That doesn't mean that there aren't endless types of snow. Icy snow, dry snow, wet snow. Cold snow, warm snow. Big crystal snow, small crystal snow, in-between crystal snow. The stuff comes in all shapes and sizes, and each can change how a pair of skis will run down a cross course. Each fraction of a second is huge, especially on a run like the one at Buttermilk, long and filled with technical features.
To maximize speed, athletes need not only to work on their form on top of their skis, but make sure the setup underneath them is fast as well. Enter the wax man, responsible for wringing every ounce of speed from a pair of skis that the racer might not be able to on his own.
"This race is so dictated by the first hundred yards.

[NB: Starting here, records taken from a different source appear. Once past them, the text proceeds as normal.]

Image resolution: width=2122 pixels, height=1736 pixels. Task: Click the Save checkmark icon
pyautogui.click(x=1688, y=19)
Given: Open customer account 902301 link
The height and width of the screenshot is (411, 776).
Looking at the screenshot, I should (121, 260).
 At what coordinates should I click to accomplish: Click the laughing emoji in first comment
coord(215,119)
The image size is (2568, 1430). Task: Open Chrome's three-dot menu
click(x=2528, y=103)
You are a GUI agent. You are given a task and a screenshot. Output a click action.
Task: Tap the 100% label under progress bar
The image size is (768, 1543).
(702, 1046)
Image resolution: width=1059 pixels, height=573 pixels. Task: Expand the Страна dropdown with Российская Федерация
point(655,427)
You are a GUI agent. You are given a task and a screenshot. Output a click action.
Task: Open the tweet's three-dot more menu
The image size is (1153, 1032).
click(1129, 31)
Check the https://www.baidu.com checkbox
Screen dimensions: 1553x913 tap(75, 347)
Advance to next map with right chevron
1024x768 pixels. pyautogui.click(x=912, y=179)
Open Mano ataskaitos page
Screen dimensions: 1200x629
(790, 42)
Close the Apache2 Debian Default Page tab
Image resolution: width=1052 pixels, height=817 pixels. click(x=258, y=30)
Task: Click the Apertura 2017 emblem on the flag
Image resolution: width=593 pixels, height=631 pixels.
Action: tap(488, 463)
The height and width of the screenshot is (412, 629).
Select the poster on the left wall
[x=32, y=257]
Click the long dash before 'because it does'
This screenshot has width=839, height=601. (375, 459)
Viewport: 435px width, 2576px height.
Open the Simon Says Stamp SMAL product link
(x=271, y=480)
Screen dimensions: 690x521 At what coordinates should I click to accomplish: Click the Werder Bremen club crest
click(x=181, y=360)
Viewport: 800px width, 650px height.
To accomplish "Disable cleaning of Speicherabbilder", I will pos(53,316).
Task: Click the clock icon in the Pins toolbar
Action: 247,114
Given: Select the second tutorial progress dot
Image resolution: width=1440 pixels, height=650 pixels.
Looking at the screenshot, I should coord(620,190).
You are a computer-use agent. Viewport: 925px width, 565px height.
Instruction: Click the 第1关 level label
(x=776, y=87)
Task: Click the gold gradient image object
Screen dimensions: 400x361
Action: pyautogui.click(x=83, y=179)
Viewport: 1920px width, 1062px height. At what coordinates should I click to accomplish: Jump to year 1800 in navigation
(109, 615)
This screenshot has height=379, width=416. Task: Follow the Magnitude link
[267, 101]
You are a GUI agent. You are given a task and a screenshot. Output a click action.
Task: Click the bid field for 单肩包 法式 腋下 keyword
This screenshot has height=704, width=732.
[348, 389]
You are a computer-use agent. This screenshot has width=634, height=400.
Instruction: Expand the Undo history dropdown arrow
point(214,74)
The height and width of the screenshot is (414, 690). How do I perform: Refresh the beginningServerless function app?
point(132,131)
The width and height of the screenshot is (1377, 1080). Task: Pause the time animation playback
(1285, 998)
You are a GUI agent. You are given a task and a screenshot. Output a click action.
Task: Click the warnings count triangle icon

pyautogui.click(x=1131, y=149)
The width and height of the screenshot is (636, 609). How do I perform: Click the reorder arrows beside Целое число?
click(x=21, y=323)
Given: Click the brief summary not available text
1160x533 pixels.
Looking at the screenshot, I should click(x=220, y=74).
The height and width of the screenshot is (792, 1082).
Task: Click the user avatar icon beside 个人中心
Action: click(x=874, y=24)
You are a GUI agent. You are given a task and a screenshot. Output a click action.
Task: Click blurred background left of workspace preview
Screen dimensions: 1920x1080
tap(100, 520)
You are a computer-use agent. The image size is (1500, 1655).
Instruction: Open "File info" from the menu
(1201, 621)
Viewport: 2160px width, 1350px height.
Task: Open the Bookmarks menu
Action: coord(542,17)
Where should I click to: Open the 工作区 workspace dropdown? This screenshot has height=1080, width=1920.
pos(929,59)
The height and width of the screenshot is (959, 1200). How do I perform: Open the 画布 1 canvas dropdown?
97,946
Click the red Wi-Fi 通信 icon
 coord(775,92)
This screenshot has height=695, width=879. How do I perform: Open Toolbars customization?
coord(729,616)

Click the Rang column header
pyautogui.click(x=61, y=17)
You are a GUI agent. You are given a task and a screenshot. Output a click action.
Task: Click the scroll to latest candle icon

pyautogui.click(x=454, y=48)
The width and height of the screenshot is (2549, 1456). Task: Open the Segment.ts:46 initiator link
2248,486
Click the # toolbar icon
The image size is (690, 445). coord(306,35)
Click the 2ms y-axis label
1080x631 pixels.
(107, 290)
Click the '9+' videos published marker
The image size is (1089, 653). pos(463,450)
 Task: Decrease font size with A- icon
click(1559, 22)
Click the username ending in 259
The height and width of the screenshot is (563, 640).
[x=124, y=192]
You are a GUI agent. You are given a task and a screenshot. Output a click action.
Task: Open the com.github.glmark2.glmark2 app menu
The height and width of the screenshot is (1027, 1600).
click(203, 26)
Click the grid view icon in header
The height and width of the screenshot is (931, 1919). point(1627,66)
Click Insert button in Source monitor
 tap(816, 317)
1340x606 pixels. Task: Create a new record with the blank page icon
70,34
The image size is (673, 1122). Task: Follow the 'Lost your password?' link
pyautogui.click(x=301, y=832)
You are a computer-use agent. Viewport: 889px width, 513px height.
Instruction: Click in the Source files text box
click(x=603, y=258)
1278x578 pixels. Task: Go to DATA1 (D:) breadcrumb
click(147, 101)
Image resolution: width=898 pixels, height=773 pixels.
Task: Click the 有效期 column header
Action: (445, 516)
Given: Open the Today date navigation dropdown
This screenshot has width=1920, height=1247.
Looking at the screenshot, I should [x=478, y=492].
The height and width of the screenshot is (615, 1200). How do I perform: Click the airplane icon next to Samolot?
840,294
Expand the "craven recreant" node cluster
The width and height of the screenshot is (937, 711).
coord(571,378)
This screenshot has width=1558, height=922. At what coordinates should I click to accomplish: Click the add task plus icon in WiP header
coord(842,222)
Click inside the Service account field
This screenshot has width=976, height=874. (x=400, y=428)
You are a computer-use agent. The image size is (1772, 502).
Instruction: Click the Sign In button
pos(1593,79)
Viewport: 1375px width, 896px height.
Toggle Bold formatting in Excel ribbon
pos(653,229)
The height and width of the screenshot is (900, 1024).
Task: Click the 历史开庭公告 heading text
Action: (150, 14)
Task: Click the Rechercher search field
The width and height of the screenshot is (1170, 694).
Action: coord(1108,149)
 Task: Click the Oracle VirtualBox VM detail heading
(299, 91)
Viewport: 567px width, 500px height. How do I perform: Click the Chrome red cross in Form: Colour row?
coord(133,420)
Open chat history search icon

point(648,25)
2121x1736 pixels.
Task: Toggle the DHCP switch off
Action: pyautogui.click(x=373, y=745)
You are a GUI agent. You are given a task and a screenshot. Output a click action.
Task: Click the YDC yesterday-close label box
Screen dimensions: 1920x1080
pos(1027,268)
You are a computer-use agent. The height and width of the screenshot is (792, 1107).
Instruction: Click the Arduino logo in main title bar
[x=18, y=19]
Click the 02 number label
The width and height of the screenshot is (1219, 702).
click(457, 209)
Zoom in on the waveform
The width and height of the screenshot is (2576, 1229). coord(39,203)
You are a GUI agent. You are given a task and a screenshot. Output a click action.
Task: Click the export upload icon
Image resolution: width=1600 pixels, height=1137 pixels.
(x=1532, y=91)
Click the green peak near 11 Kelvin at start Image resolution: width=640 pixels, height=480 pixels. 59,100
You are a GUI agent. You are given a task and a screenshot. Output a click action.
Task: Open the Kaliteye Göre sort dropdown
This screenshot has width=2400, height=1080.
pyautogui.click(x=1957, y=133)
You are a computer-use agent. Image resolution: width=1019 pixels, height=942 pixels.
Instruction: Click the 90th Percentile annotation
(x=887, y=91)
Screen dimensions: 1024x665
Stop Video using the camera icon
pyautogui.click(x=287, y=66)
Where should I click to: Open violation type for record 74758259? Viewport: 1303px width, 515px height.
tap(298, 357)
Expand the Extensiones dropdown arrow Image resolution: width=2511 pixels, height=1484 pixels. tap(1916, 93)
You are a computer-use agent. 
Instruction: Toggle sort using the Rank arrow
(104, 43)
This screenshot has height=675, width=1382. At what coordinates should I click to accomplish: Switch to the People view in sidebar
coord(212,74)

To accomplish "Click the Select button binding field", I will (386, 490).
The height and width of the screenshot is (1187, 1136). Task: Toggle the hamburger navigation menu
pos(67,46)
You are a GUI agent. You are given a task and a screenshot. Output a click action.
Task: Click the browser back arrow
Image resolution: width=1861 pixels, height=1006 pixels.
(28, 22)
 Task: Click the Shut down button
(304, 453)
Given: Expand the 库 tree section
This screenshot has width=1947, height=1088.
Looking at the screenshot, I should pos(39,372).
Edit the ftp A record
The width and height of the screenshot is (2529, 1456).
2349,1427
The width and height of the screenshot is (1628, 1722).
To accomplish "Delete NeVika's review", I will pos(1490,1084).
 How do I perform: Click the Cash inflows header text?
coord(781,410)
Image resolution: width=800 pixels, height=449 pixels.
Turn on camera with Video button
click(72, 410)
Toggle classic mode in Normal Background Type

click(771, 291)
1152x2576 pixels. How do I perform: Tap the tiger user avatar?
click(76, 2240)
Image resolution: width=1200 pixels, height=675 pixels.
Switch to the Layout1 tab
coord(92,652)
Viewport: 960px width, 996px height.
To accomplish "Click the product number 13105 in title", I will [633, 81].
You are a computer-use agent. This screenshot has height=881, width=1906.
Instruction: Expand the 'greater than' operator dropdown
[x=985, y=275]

If you're out in front, you have a huge advantage," says Eric Holmer, who handles the planks of Errol Kerr.
It's a process that begins long before guys arrive in Aspen. "I got all of Errol's skis in September and I could just start cycling layers of wax in all fall," Holmer says. "I've had four months with the skis and know them inside and out."
From there, it's a question of matching the best skis -- the "race rockets" if you will -- with the best potions for the circumstances. Wax men are jittery before race day, since any change in the weather can undo the previous day's strategy and force some adjustments on the fly. With wet conditions expected for Sunday's race, they'll be breaking out plenty of waxes infused with moisture repelling fluorocarbons, powders, sprays, and overlays that can prevent sticking and keep skis fast. Tiny bricks and little jars that can cost over $100 a pop.
"We're going to be using a lot of wax. Expensive wax," Holmer laughs. "Nobody holds anything back."
Because the stakes are so high, trade secrets are well protected. Wax techs will commonly throw off peers by placing dummy products on their table. Those techs who do well -- Curtis Bacca, who has won medals with the Crist brothers, Daron Rahlves, Nate Holland, and Lindsey Jacobellis among others, has achieved seemingly mythical status in the industry -- are in high demand.
There's no perfect formula for success, but that won't keep guys from trying to find it. Says Holmer with a smile, "There's a lot of science and there's a lot of art, and there's a lot of voodoo, and there's a lot of b.s. to ski teching."